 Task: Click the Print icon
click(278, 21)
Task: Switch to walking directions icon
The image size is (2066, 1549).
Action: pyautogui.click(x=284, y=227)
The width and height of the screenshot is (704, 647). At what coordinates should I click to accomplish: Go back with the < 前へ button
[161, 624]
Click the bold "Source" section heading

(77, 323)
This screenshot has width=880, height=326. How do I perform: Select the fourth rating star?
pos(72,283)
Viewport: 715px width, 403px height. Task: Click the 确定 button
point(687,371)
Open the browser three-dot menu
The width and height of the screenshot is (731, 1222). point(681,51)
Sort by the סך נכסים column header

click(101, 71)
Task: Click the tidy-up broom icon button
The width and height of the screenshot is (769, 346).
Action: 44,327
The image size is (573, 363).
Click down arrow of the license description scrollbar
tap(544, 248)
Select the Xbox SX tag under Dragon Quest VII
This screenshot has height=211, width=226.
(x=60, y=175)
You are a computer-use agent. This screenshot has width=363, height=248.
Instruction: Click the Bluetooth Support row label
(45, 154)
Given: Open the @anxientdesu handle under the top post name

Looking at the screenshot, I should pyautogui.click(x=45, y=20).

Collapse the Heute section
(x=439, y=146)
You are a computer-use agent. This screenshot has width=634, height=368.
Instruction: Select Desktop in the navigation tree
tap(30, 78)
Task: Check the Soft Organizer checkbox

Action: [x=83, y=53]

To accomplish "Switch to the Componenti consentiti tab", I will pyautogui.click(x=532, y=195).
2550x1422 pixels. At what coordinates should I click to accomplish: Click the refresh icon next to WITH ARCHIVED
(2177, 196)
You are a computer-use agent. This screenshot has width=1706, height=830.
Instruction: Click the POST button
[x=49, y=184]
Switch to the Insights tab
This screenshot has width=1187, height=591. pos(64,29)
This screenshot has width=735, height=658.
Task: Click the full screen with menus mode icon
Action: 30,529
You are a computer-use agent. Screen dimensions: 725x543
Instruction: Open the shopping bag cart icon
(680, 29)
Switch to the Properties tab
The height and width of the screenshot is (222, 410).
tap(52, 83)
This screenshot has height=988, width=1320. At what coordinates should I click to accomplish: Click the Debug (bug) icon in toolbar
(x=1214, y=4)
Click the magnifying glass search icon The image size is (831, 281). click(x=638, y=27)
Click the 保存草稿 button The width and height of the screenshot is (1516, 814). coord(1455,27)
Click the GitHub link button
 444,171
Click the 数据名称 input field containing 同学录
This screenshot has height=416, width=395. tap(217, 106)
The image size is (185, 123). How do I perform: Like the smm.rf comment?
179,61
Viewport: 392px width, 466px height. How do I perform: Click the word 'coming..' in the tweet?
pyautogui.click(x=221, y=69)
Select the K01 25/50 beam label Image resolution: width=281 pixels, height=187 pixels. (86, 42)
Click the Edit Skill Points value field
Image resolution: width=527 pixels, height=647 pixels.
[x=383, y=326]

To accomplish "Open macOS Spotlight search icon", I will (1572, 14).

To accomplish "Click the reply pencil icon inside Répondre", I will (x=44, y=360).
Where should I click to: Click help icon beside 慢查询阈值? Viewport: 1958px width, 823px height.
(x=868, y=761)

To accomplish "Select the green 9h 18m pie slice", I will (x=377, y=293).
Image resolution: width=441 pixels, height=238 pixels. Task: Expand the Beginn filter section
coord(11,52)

■ **DIRECTION**:
Duplicate the lines above word for word, all of them from first to last.

■ **RESULT FOR THIS EXERCISE**:
 Task: Click the Print icon
click(278, 21)
Task: Switch to walking directions icon
The image size is (2066, 1549).
Action: pyautogui.click(x=284, y=227)
The width and height of the screenshot is (704, 647). At what coordinates should I click to accomplish: Go back with the < 前へ button
[161, 624]
Click the bold "Source" section heading

(77, 323)
This screenshot has width=880, height=326. How do I perform: Select the fourth rating star?
pos(72,283)
Viewport: 715px width, 403px height. Task: Click the 确定 button
point(687,371)
Open the browser three-dot menu
The width and height of the screenshot is (731, 1222). point(681,51)
Sort by the סך נכסים column header

click(101, 71)
Task: Click the tidy-up broom icon button
The width and height of the screenshot is (769, 346).
Action: 44,327
The image size is (573, 363).
Click down arrow of the license description scrollbar
tap(544, 248)
Select the Xbox SX tag under Dragon Quest VII
This screenshot has height=211, width=226.
(x=60, y=175)
You are a computer-use agent. This screenshot has width=363, height=248.
Instruction: Click the Bluetooth Support row label
(45, 154)
Given: Open the @anxientdesu handle under the top post name

Looking at the screenshot, I should pyautogui.click(x=45, y=20).

Collapse the Heute section
(x=439, y=146)
You are a computer-use agent. This screenshot has width=634, height=368.
Instruction: Select Desktop in the navigation tree
tap(30, 78)
Task: Check the Soft Organizer checkbox

Action: [x=83, y=53]

To accomplish "Switch to the Componenti consentiti tab", I will pyautogui.click(x=532, y=195).
2550x1422 pixels. At what coordinates should I click to accomplish: Click the refresh icon next to WITH ARCHIVED
(2177, 196)
You are a computer-use agent. This screenshot has width=1706, height=830.
Instruction: Click the POST button
[x=49, y=184]
Switch to the Insights tab
This screenshot has width=1187, height=591. pos(64,29)
This screenshot has width=735, height=658.
Task: Click the full screen with menus mode icon
Action: 30,529
You are a computer-use agent. Screen dimensions: 725x543
Instruction: Open the shopping bag cart icon
(680, 29)
Switch to the Properties tab
The height and width of the screenshot is (222, 410).
tap(52, 83)
This screenshot has height=988, width=1320. At what coordinates should I click to accomplish: Click the Debug (bug) icon in toolbar
(x=1214, y=4)
Click the magnifying glass search icon The image size is (831, 281). click(x=638, y=27)
Click the 保存草稿 button The width and height of the screenshot is (1516, 814). coord(1455,27)
Click the GitHub link button
 444,171
Click the 数据名称 input field containing 同学录
This screenshot has height=416, width=395. tap(217, 106)
The image size is (185, 123). How do I perform: Like the smm.rf comment?
179,61
Viewport: 392px width, 466px height. How do I perform: Click the word 'coming..' in the tweet?
pyautogui.click(x=221, y=69)
Select the K01 25/50 beam label Image resolution: width=281 pixels, height=187 pixels. (86, 42)
Click the Edit Skill Points value field
Image resolution: width=527 pixels, height=647 pixels.
[x=383, y=326]

To accomplish "Open macOS Spotlight search icon", I will (1572, 14).

To accomplish "Click the reply pencil icon inside Répondre", I will (x=44, y=360).
Where should I click to: Click help icon beside 慢查询阈值? Viewport: 1958px width, 823px height.
(x=868, y=761)

To accomplish "Select the green 9h 18m pie slice", I will (x=377, y=293).
Image resolution: width=441 pixels, height=238 pixels. Task: Expand the Beginn filter section
coord(11,52)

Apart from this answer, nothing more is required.